- Interactive map of Yedshi Ramling Ghat Wildlife Sanctuary
- Location: Dharashiv district, Maharashtra, India
- Nearest city: Osmanabad and Latur
- Coordinates: 18°18′18″N 75°56′24″E﻿ / ﻿18.30500°N 75.94000°E
- Area: 22.37 km^{2} (8.64 sq mi)
- Established: 23 May 1997
- Governing body: Maharashtra State Forest Department

= Yedsi Ramling Ghat Wildlife Sanctuary =

Protected area in Maharashtra, India

The Yedshi Ramling Ghat Wildlife Sanctuary is located in Osmanabad district. Yedshi Ramling Sanctuary has headquarters at Yedshi. It is situated 20 km from Osmanabad city and 95 km from Beed city. The Latur-Barshi highway passes through the sanctuary.
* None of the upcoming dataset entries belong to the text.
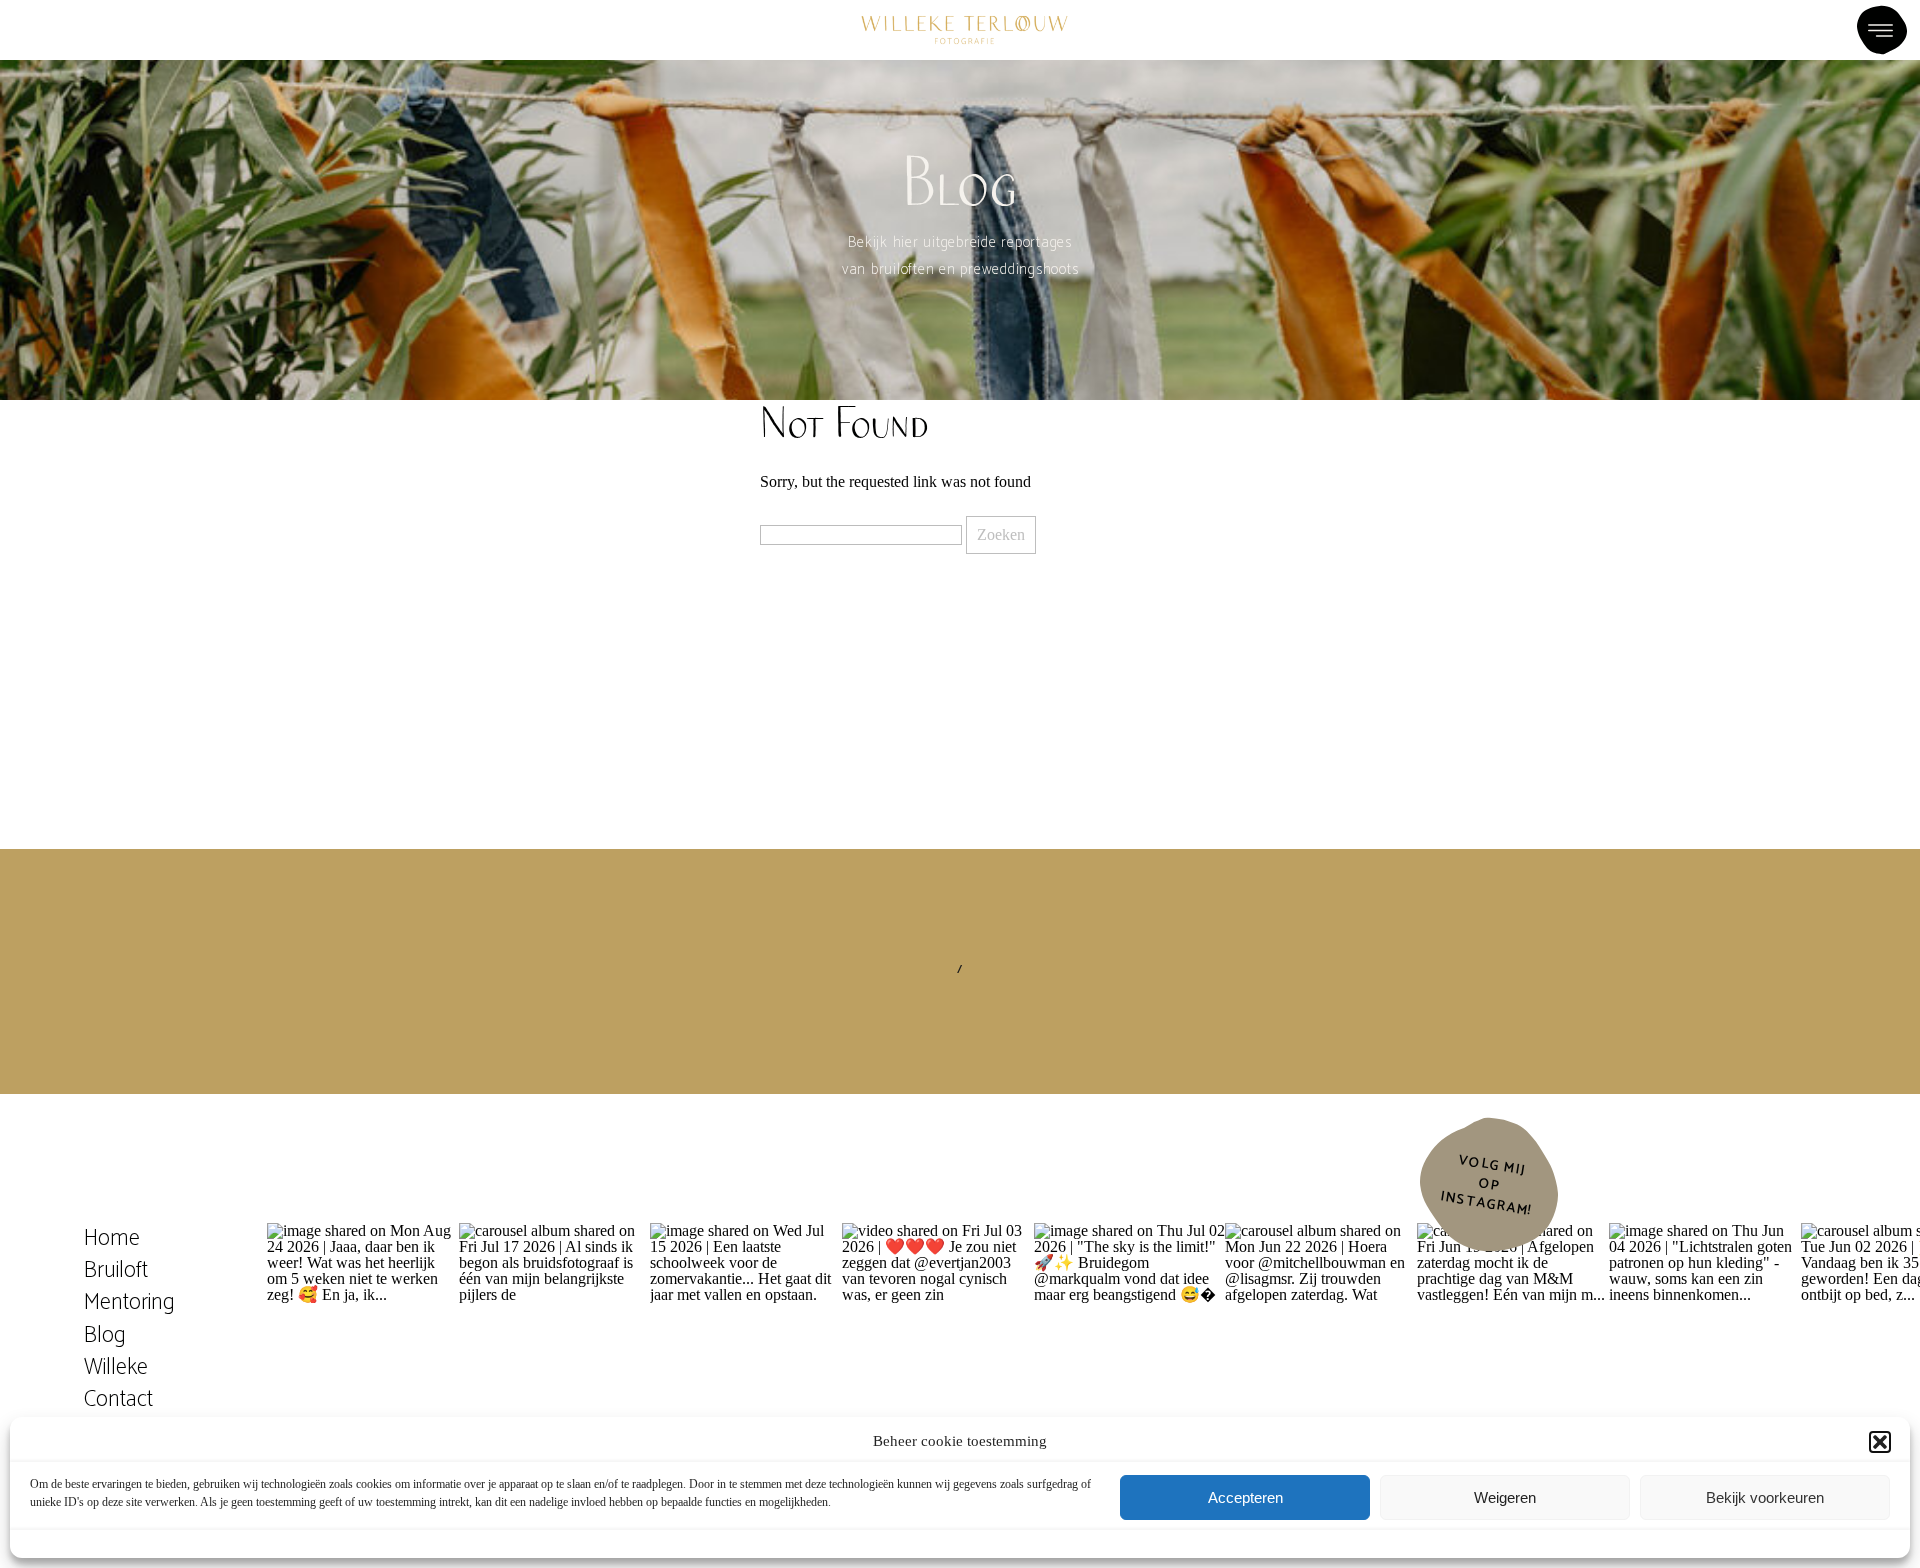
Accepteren (1245, 1497)
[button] (1880, 1442)
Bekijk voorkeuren (1765, 1497)
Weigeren (1505, 1497)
The sanctuary is situated in Kalamb, Bhansgaon and Wadgaon villages of Osmanabad and Kalamb Tehsil of Osmanabad district. It is situated in the Balaghat mountain range of the Sahyadri. In 1997, the government declared an area of 2237.5 hectares as 'Ramling Ghat' Sanctuary for the protection of various plants, animals and birds. It is also known as hill station as it is high above sea level.

==Location==
The nearest rail head is Yedshi Town of Maharashtra state which is 5 km from the sanctuary. Regular buses are available from Barshi, Osmanabad and Latur Bus Stand. The sanctuary is open for visitors from sunrise to sunset. There are many hotels and resorts located near Yedshi and Osmanabad towns.

==Management==
The Yedshi Ramling Ghat sanctuary is a part of Aurangabad Wildlife Division.The Range Forest Officer( Wildlife) located at Yedshi is in charge of the sanctuary. The Barsi Light Railway line built in 1907 connecting Kurduwadi to Latur passes through the sanctuary.

==Flora==
The forest types is of the type of South tropical (regional) arid deciduous forests and thorny forests. Most of the forest area is hilly wooded land with patches of scrub land. The common trees found are Apta, Sag, Sandalwood, Guggul / Salai, Neem, Bhera, Garadi, Savar, Ain, Bor, Dhaman, Sitaphal, Saada, Moh, Medshing, Behda, Acacia catechu (Khair), Acacia leucophloea (Hiwar), Acacia nilotica(Babul), Aegle marmelos (Bel), Albizzia lebbek, Albizzia procera, Anogeissus latifolia (Dhawda), Butea monosperma (Palas), Boswellia serrata (Salaia),Ficus and Terminalia species. The common shrubs include Vites negundo, zizyphus species, Cassia auriculata(tarwad), Carissa carandas, and Helicteres isora(Murudsheng) and Ghaneri shrubs are also found in large numbers here. Apart from these, the forest department has planted a large number of trees like Bor, Shisam, Subabhul, Glyricidia here

==Fauna==
The animals include leopard, wildcat, sloth bear, blackbuck, jackal, wolf, fox, monitor lizards, porcupine, barking deer, and hares. More than 100 species of birds are recorded in the sanctuary area.

==Tourist Places==
The major tourist place is Ramling temple which is a famous religious Lord Shiva temple. The sanctuary is accessible in the entire year. However the best months to visit are from October to June. There is a forest rest house at Yedshi. There is a railway resthouse on Durgadevi hilltop near Ramling temple.

==Threats==
The threats include illicit cutting, forest fires, encroachment, hunting and trespassing. The spread of shrubby weed Lantana camara is causing damage to the grasslands. The animals in the sanctuary face water scarcity during summer.